Problem statement
This exercise asks for every line of the material that contains the word "remboursement".

Input

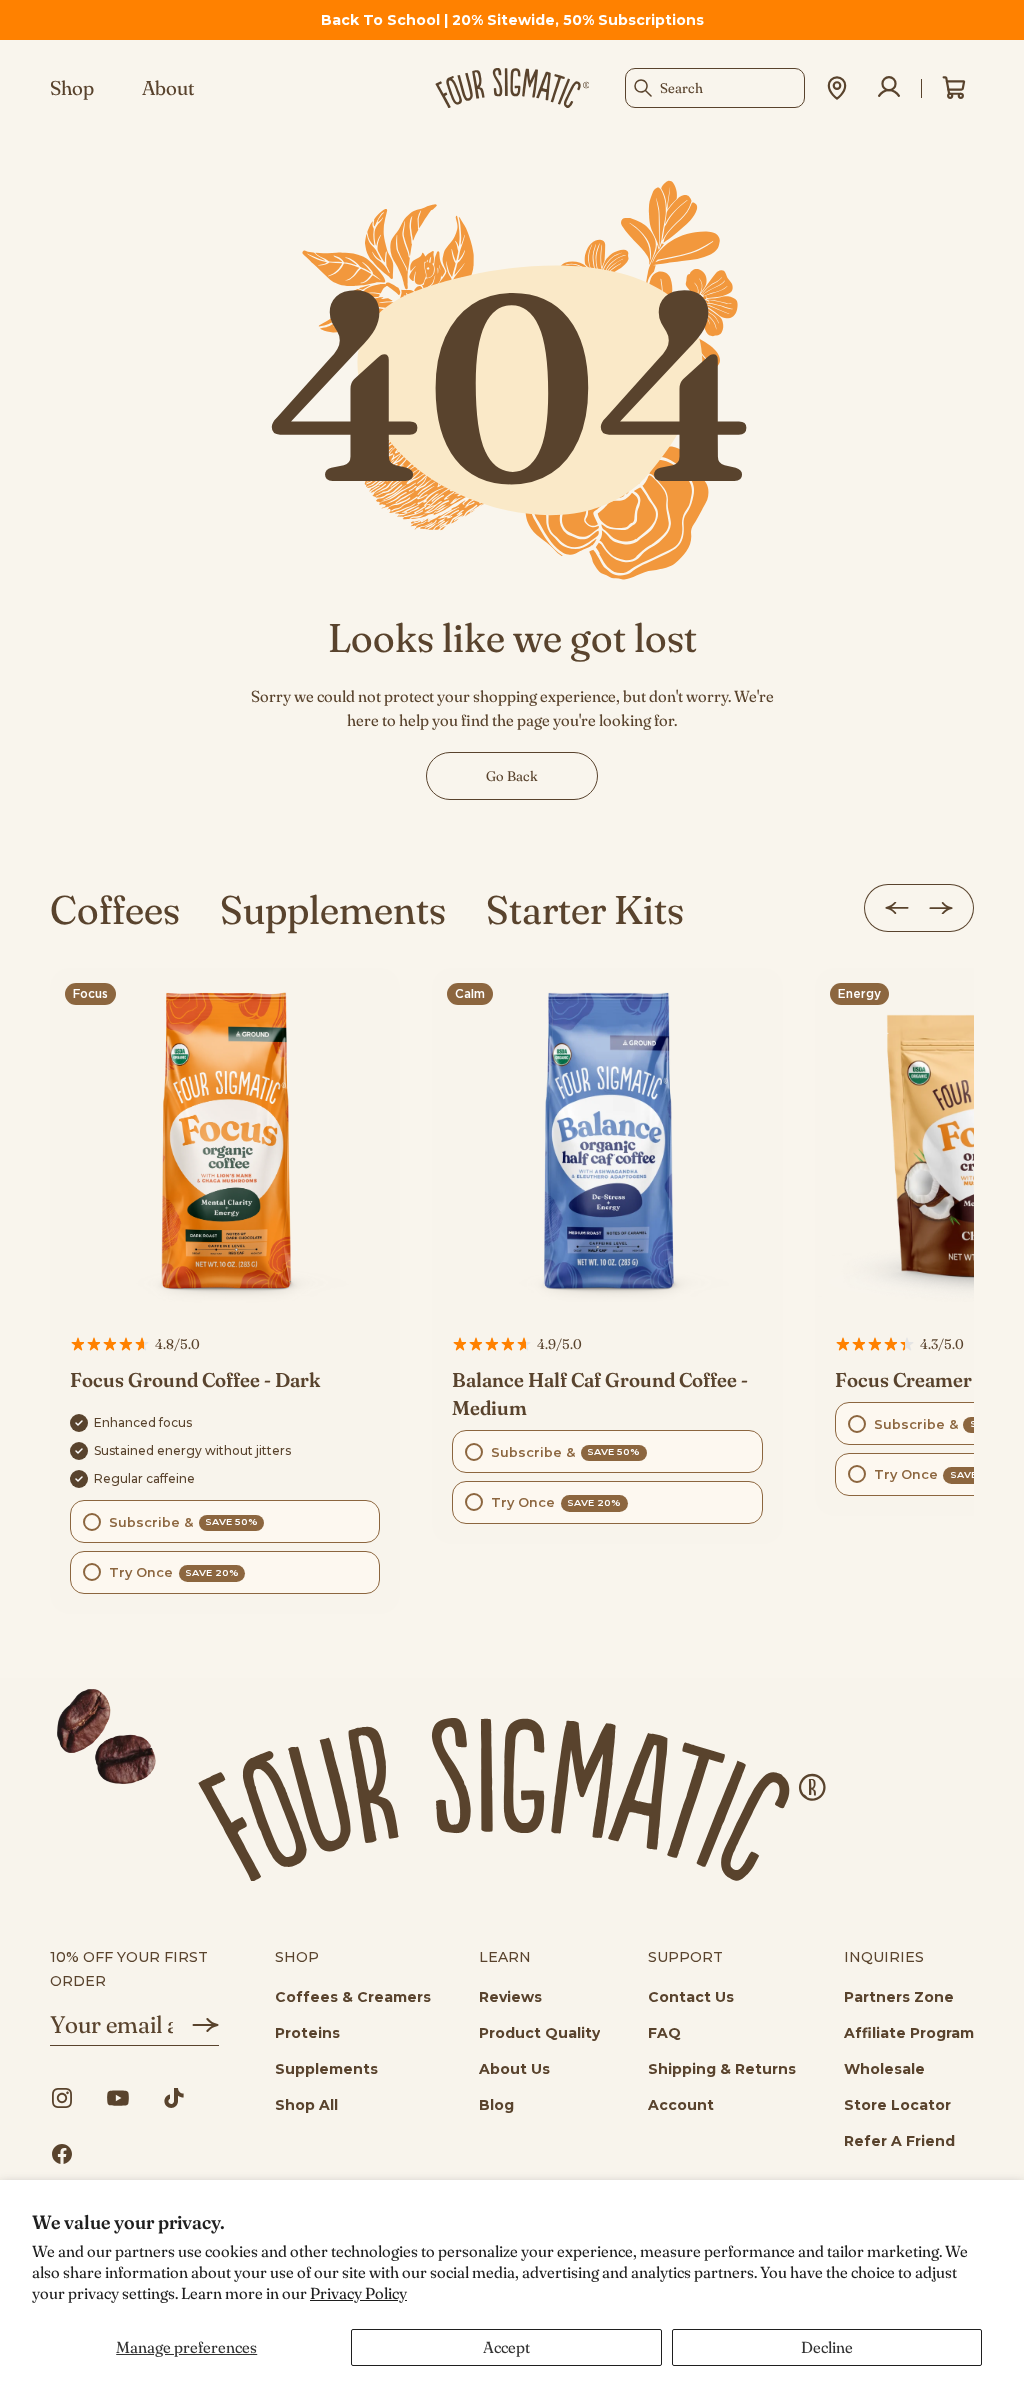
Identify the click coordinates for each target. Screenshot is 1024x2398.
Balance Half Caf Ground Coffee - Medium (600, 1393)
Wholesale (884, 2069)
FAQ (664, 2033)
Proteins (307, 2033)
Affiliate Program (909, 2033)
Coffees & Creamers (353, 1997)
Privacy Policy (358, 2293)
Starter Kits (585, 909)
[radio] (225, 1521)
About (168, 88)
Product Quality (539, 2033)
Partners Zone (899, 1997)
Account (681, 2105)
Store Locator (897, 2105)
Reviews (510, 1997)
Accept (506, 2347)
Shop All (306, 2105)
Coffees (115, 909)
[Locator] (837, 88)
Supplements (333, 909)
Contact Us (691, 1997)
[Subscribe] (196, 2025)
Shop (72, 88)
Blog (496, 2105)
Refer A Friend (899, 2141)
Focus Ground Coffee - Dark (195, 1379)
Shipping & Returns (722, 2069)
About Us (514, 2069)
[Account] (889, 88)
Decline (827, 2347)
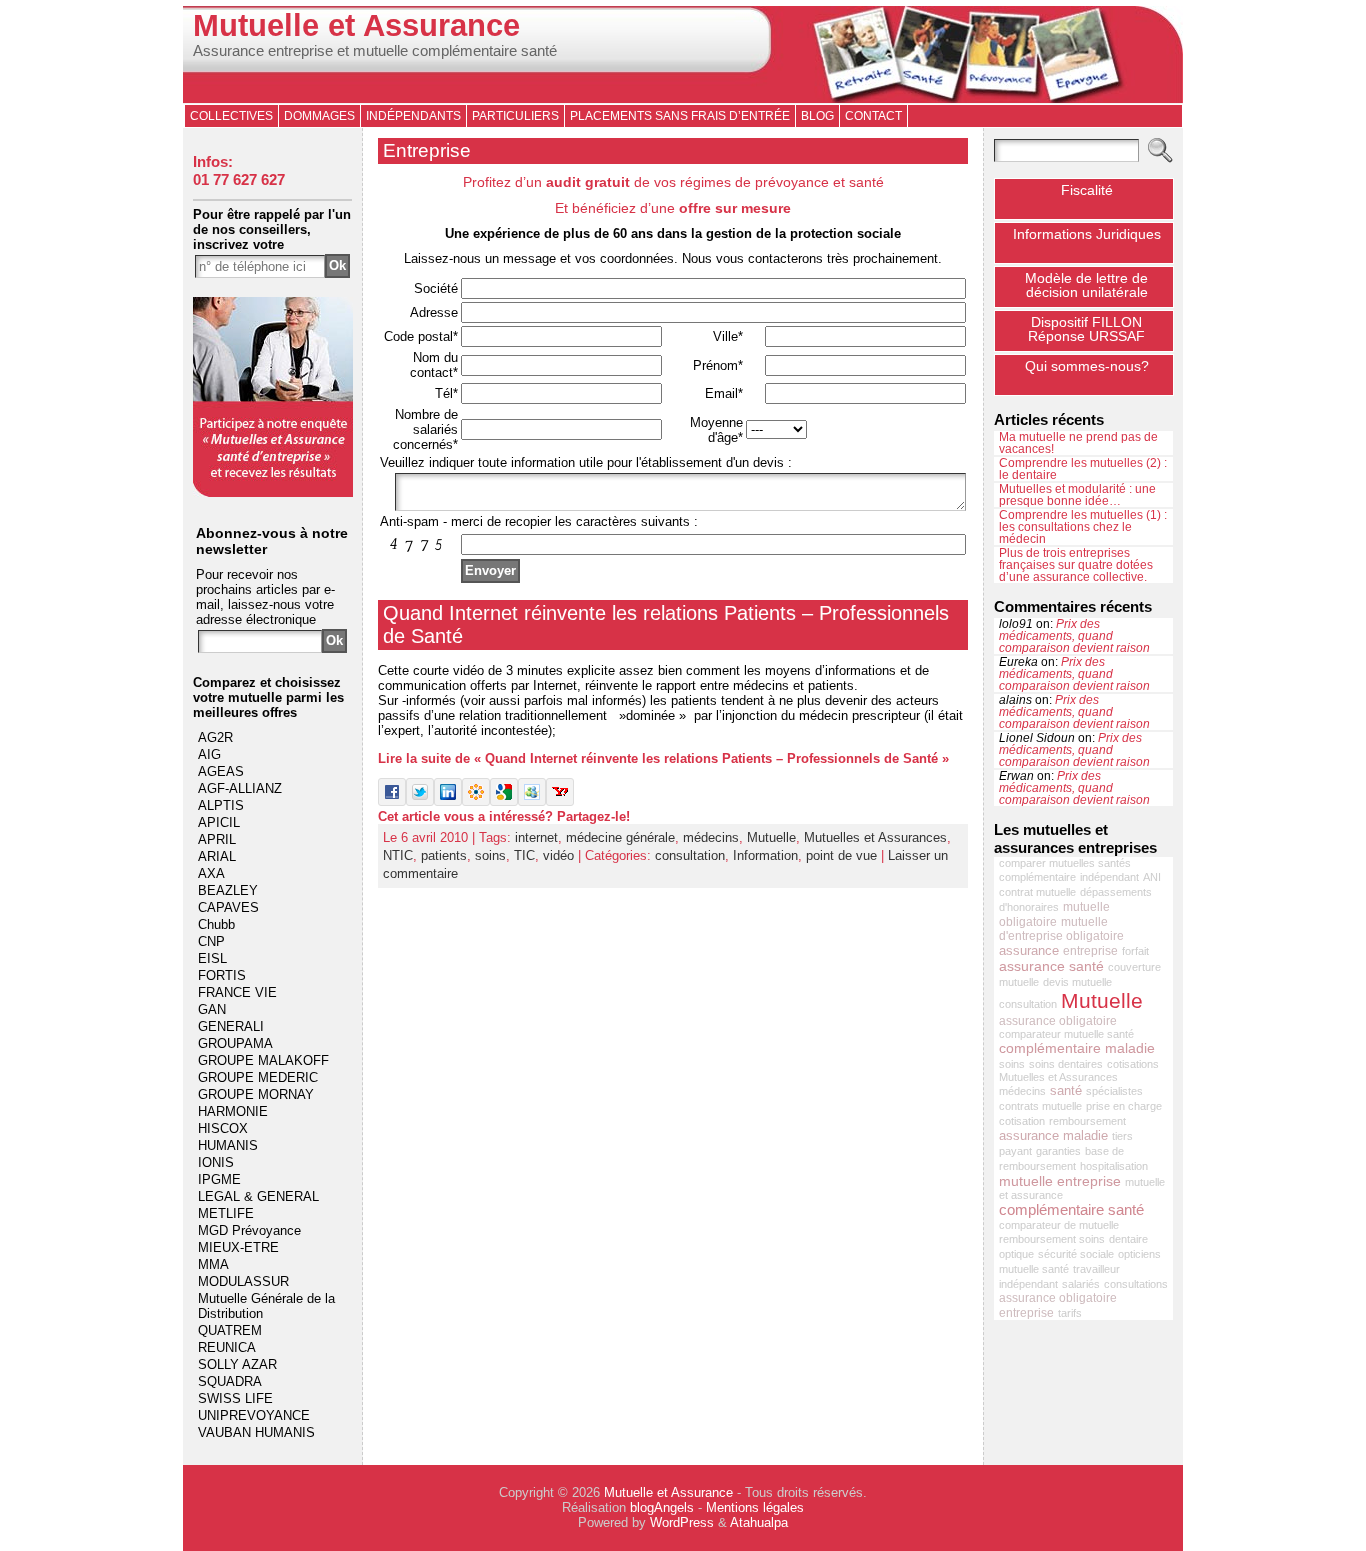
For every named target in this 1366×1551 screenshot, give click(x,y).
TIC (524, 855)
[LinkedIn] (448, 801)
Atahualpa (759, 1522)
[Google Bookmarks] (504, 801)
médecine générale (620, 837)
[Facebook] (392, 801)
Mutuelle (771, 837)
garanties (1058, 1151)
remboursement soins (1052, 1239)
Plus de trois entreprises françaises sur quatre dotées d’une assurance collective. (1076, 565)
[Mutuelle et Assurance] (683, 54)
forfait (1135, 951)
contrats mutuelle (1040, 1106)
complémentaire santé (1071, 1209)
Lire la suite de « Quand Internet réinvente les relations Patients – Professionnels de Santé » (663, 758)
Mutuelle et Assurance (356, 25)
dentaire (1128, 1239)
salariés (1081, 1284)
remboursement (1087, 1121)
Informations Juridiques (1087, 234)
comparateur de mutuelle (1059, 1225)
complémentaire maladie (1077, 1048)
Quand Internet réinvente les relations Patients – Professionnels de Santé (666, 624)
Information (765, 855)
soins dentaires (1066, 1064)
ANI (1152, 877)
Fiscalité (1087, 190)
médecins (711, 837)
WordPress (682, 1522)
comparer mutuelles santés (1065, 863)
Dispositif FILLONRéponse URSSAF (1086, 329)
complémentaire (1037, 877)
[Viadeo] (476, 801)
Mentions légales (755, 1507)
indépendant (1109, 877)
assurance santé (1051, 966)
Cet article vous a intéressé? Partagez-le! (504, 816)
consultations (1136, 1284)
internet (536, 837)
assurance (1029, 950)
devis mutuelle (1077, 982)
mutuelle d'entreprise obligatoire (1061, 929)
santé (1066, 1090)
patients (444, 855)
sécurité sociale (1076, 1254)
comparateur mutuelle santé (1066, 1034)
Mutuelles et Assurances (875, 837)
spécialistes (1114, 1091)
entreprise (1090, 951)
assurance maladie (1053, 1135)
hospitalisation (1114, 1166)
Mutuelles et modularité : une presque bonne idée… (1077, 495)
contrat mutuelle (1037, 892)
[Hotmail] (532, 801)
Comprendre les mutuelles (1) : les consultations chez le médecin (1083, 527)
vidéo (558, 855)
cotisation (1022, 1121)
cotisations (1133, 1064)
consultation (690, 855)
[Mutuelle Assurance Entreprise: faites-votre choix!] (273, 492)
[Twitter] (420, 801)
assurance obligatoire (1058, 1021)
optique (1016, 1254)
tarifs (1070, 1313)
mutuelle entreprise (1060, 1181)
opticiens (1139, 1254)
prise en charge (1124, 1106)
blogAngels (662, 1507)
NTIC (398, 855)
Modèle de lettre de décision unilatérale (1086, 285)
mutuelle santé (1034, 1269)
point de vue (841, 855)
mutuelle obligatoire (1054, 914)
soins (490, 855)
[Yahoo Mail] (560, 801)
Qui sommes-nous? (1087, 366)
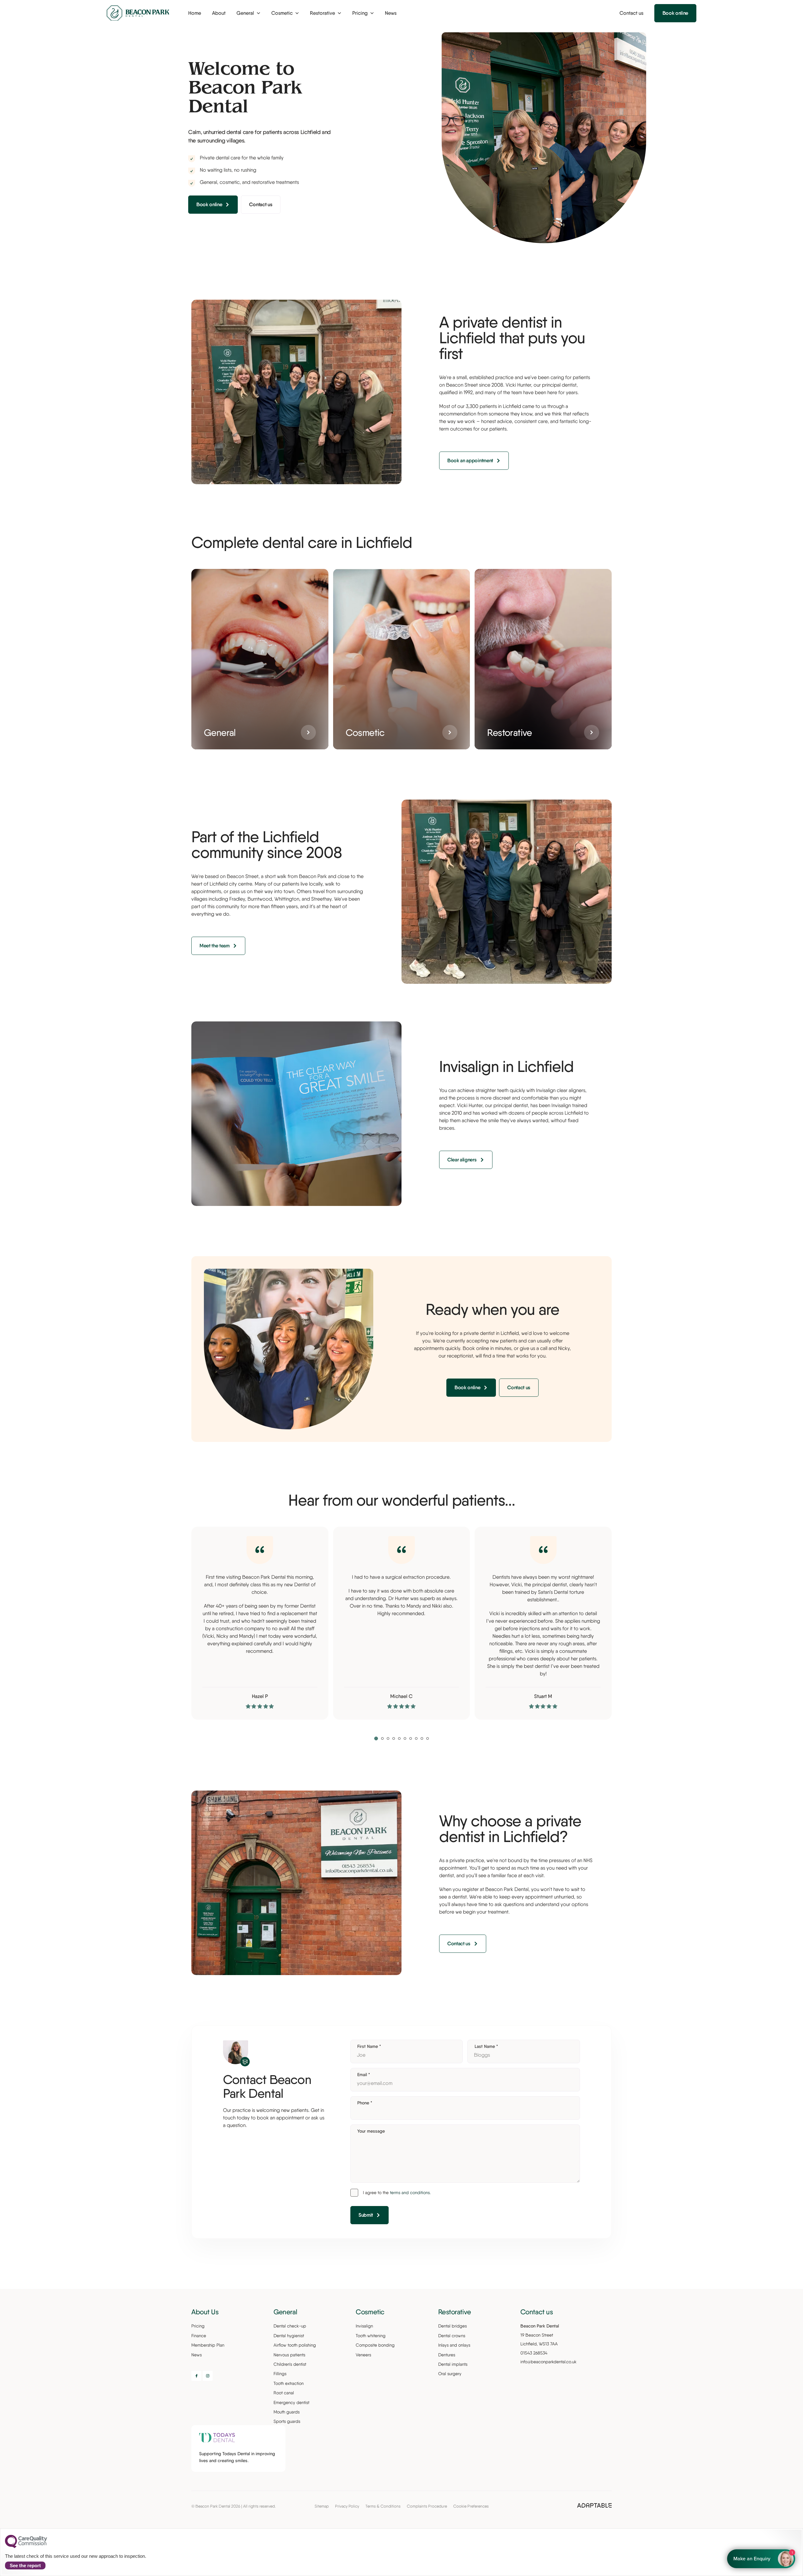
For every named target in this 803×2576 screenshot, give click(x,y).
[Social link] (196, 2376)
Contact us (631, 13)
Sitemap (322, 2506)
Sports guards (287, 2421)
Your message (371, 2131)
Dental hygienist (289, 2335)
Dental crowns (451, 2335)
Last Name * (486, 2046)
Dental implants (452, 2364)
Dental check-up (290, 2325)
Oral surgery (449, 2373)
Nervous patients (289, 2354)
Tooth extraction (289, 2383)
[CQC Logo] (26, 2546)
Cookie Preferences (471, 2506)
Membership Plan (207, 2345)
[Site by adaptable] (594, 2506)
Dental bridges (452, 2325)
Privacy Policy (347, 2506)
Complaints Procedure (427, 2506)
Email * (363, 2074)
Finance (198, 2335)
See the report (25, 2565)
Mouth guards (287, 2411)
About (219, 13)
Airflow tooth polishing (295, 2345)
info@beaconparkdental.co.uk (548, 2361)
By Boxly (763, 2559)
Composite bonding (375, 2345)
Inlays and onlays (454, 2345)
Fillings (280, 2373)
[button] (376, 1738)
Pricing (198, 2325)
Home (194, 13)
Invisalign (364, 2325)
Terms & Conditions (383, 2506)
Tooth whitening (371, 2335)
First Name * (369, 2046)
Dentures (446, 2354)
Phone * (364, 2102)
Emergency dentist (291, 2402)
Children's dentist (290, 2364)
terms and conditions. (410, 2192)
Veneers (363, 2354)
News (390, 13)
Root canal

Response
remboursement soins (1052, 1239)
remboursement (1087, 1121)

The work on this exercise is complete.